April 16, 1921
Page 17
“Art in America Today Is Petty Commerce”

So Avers Georges Barrère, Chastising Businesslike Conservatories—What a National Conservatory Might Mean for America—Change of Soul an Essential Need

"THAT a national conservatory would not be perfect is no argument against it. On the contrary, it might be counted in its favor. Perfection is impossible, and the impossible is dangerous. Art becomes possible only when the soul sits so lightly within the prison-house of the body that it can mistake it for a pleasure-palace. That possibility will transpire in America only when the soul breaks through the bonds of the eight-hour day and the forty-four-hour week and time-and-a-half for overtime. The soul must be free to sit up of nights, to tear itself to shreds with the strain of mighty labors, or to take its ease without reck of nine o’clock or five, or the hour off for lunch.”

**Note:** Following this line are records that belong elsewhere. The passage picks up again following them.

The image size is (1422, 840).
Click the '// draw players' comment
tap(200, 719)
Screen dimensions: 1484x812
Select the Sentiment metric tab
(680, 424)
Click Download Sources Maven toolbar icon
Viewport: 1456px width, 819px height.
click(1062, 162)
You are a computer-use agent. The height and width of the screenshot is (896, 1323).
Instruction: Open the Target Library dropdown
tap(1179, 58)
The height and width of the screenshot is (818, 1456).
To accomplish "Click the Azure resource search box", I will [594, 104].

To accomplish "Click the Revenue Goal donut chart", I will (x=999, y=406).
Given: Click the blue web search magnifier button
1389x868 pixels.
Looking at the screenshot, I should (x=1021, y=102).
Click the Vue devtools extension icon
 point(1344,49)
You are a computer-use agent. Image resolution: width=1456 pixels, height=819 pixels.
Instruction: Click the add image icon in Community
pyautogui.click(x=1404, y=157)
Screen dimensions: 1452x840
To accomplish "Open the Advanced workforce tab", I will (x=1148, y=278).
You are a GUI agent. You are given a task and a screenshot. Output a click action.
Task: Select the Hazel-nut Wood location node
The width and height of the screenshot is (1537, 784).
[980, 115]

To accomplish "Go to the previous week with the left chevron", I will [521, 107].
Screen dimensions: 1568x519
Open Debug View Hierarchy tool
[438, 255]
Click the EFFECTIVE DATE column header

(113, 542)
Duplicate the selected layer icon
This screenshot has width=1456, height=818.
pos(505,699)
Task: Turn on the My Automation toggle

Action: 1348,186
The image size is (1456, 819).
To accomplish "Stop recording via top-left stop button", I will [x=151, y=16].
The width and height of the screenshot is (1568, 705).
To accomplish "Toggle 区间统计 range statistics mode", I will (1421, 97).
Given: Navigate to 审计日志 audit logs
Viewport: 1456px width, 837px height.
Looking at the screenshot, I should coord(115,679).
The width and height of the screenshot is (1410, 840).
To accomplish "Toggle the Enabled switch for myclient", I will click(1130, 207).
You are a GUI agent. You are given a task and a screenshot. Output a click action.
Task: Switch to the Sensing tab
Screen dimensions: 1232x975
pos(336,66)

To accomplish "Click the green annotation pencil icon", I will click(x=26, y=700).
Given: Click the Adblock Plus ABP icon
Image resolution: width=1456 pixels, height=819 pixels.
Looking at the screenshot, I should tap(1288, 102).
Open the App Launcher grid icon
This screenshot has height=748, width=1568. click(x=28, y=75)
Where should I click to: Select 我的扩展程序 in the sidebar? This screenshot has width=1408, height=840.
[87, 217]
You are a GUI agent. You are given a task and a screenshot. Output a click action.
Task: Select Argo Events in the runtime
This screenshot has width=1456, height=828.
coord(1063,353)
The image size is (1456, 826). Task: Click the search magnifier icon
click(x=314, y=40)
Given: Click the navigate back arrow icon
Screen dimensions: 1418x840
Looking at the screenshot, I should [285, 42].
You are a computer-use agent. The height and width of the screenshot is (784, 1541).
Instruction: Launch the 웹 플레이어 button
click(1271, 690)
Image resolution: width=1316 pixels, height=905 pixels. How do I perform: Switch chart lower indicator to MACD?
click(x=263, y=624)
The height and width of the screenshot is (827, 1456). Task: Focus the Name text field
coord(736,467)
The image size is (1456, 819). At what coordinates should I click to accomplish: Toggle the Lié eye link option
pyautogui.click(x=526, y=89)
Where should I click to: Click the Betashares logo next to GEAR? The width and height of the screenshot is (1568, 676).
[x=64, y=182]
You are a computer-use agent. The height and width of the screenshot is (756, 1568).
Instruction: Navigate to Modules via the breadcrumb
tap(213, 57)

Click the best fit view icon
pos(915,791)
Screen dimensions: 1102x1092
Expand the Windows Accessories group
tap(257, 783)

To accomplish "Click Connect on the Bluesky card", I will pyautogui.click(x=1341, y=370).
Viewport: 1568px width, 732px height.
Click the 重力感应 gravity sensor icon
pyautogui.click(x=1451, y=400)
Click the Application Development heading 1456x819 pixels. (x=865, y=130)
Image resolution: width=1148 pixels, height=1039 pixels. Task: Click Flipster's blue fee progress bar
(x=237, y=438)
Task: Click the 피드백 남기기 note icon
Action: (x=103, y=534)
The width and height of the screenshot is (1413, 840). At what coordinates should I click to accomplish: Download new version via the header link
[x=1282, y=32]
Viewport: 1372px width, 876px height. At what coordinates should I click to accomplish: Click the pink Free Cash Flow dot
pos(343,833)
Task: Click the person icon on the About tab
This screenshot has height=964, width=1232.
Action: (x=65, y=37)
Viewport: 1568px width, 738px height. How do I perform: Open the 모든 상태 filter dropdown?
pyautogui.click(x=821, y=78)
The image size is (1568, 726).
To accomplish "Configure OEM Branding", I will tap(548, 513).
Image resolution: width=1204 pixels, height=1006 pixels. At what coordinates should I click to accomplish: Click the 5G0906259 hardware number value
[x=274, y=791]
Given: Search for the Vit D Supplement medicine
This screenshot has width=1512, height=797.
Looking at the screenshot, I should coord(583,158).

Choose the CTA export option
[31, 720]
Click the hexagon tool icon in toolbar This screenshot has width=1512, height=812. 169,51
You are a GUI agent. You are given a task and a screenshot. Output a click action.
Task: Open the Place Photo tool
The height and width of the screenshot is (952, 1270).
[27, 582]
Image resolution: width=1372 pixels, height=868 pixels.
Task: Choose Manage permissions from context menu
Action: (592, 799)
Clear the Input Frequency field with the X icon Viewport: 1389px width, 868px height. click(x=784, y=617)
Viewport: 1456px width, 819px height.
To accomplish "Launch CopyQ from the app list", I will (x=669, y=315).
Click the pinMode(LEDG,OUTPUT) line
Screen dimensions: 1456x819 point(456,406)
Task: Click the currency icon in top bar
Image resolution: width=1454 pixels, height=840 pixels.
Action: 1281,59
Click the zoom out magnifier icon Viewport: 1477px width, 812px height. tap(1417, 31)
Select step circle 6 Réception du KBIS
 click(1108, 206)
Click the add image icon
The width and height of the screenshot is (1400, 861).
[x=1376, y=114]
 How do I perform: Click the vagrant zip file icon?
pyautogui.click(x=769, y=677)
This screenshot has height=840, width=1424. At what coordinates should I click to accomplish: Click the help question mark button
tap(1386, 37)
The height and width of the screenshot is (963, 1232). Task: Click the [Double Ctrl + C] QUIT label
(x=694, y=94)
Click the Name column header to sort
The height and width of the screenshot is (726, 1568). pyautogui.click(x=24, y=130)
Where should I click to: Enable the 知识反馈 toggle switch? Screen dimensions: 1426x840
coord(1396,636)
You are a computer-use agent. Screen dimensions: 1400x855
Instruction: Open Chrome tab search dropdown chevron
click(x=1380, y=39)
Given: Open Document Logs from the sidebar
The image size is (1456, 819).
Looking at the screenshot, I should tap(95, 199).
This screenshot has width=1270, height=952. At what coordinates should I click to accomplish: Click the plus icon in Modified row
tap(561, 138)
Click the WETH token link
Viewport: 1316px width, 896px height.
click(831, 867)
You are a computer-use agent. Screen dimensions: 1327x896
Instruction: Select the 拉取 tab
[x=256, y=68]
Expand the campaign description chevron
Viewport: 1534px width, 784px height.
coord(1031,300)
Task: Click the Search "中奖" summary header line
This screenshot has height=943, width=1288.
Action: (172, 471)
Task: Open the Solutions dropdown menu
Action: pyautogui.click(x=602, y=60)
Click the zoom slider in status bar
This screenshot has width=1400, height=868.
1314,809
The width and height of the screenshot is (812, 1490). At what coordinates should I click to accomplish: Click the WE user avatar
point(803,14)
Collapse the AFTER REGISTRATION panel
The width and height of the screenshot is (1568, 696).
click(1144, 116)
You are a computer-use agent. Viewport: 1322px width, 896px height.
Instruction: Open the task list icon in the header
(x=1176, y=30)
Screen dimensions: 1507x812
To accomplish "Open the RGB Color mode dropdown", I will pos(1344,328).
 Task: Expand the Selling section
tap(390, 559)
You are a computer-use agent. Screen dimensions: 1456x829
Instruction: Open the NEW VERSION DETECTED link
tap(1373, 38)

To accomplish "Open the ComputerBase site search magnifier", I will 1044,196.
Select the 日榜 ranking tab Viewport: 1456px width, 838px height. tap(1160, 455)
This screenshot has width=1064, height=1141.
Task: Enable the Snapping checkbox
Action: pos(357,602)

Georges Barrère had been caught in a clear cold morning of spring, between tours as conductor of the Little Symphony in programs with the Bolm Ballet Intime. He was even free of pupils. He had nothing to think of but the weather, which made life in a New York apartment resemble camping in the Maine woods, and his own ideas of America and art.
“The artist, if you please,” says Mr. Barrère, “cannot fulfill what the grocers would call his mission, cannot dispense honey to the crowd, until he has first sucked at every blossom by the roadside. True, some of the blossoms will be empty or will hold something more bitter than emptiness. But even the prudent business man, in his own realm, does not expect to see the big plums fall into the hands of him who always plays safe. In America to-day, music is a business, not ‘big business,’ with a feverish charm of its own, but petty commerce. Art in America is like a beautiful woman with all her lovers faithless. She needs a knight or two to strike a bold blow for her!
“Suppose a national conservatory, once it was established here, should nurse a certain amount of graft. I really can’t see that that would be much worse than some of the practices which are openly established in our present commercial conservatories. Whether a man has played violin as many years as Kreisler says nothing for his eligibility to rivalry with Kreisler. What a teacher should always look for in a pupil is personality. It does not always, of course, in its early stages, manifest itself pleasantly. Still, I think, nothing could be much worse than the remark a conservatory official recently made: ‘Musical instinct? But that is something with which we don’t deal, something which we can’t take into consideration.’ It is, in other words, something which we can’t reduce to terms of fees.
As It Is in France
“How differently these things are done in France! The Conservatoire is free to all who can prove their ability. And those who can’t pass the tests as students are often allowed to attend the lessons as listeners and so gradually break themselves to the technical requirements which it seems necessary to insist on ·in regular students. Restrictions are always necessary, ·but restriction need not involve exclusion or annihilation for some, as it has always done so far in America. The worst feature about the Conservatoire, to my mind, is the large number of private pupils which some of the teachers take, obviously for the sake of the fee. American art-patrons could improve on this example by emulating the Hindu monarchs who in the classical age of Hindu art assured their artists and architects of all facilities for their work and for teaching, with the sole proviso that they should take no money for their labors.
“What I, like so many others, really desire for America artistically is rather a change of soul than the establishment of any specific institutions. But may not that change of soul be effected just through the cumulative effect of several specific efforts, which in themselves may be obviously flawed? Not to-day, but in fifty years’ time something worth seeing should come out of these efforts. Why should the American public pay huge sums to hear some European whose chief claim to attention is a name that sounds like a disease? America is full of talent of her own.”
A Practical Preacher
A practical preacher is Mr. Barrere. Each of his own programs contains at least one American work. And in the field of his own specialty, the flute, he finds that Americans have already made good contribution. As president of the recently formed New York Flute Club, he hopes for the education of amateurs of the instrument to higher standards and particularly for the publication of good flute music. For this a change in the constitution would be necessary, but not difficult to effect. There are four or five flute clubs in the country with an average membership of 100, and a subscription for only 150 copies is sufficient to pay for the publication of a score. Robert Russell Bennett, a Kansas City composer, has written a Rondo Capriccioso for four flutes with Mr. Barrère particularly admires. He must also admire the Theme and Variations for Flute and String Quartet by Mrs. H.H.A. Beach, for it was included on the program of the last concert of the New York Flute Club, given at the Ansonia recently. —D.J.T.